WORK FLOW OF THE CONTENT DELIVERY NETWORK

As shown in Fig. 1, there are a source service, an access server and a certain number of surrogate servers in the content delivery network. These servers are interconnected and construct and content service network which takes charge of the response of the file request and providing with files to the users. When a user requires a file, a connection between the user and the access server will be created and a file request will be sent from the user to the access server. The access server will then redirect the request to a surrogate server. If the request file is stored in the redirected surrogate server by cache in advance, the surrogate server can provide service directly. If the request file is not stored in the surrogate server, the surrogate server will achieve the file from the source server and then dispatch the file to the user.

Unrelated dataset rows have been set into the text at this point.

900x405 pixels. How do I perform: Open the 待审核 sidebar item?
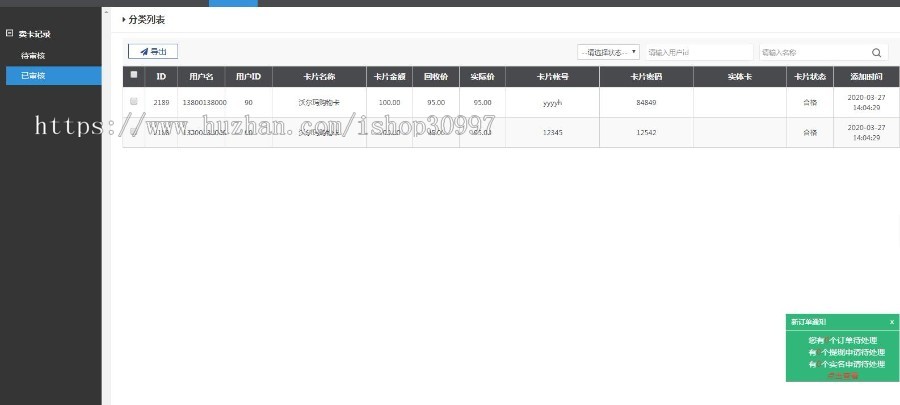[x=33, y=56]
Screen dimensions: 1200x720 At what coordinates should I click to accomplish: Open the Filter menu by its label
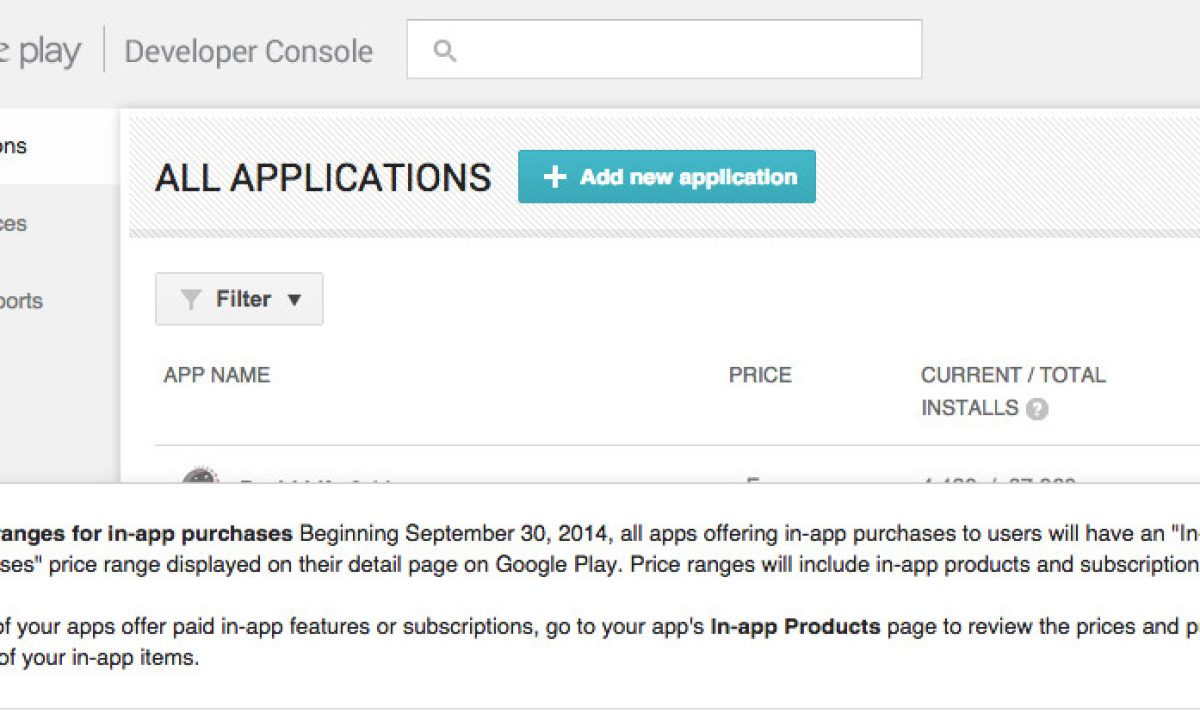click(243, 299)
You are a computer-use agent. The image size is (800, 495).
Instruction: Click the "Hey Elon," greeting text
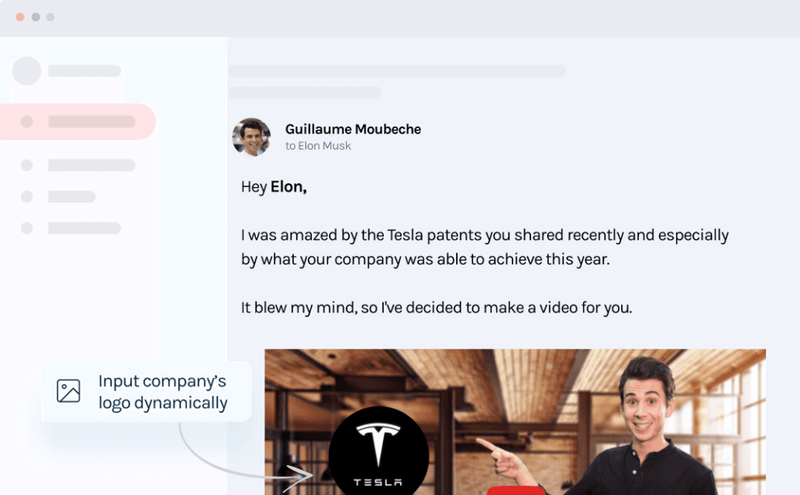(274, 187)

ANALYSIS TO THE EFFICIENCY OF THE FILE DELIVERY IN CDN

As described earlier, a surrogate server will be selected and the service for the user will be redirected to the surrogate server when a user accesses the CDN system. Consequently, the dispatching speed from the selected surrogate server to the user and whether the selected surrogate server has store the request file in advance will influence the efficiency of the file delivery in CDN (Borst et al., 2009). The distance of the physical network connection between the selected surrogate server and the user is usually determinative to the dispatching speed from the selected surrogate server to the user with the designated access bandwidth of the user to the network. In the circumstance of congest to the selected server, the dispatching speed will decrease sharply (Adler et al., 2011). As to the circumstance whether the selected surrogate server has store the request file in advance, the request file should be pushed to the surrogate server firstly and then starting the dispatching is practicable if the selected surrogate server has not stored the request file in advance.

Based on the analysis above, the efficiency optimization to the file delivery in CDN is designing feasible model by which it is more possible that the selected surrogate server for every user has stored the user’s request file in advance and the distance between the selected surrogate server and the user is near as far as possible (Foo et al., 2011). As a result, the optimization is related to the information about the file stored in the surrogate servers and the connections between the users and the selected surrogates for the users with the network loading in consideration.

Both insufficient entire network bandwidth and improper management can result in the appearance of network congestion. When the network congestion can not be avoided by feasible equilibration strategy, the performance of the CDN should be enhanced by the adjustment of the network bandwidth. While the entire network bandwidth satisfies the requirement, appropriate optimization will improve the efficiency of the file delivery. As the problem of insufficient entire network bandwidth can not be thoroughly solved by the optimization, the proposed model in the study is not in consideration of the circumstance.

Combining the two relative factors above, in the optimization model, it is as far as possible that the selected surrogate server for every user has stored the request file in advance and has available network bandwidth to dispatch the file meanwhile.


Fig. 1:	Construction of the content delivery network

In order to assure the request file having been stored in the selected surrogate server in advance, the file requirement of users should be achieved beforehand. In the following, the prediction approach to the location the user accessing the CDN and the files the use will require is addressed.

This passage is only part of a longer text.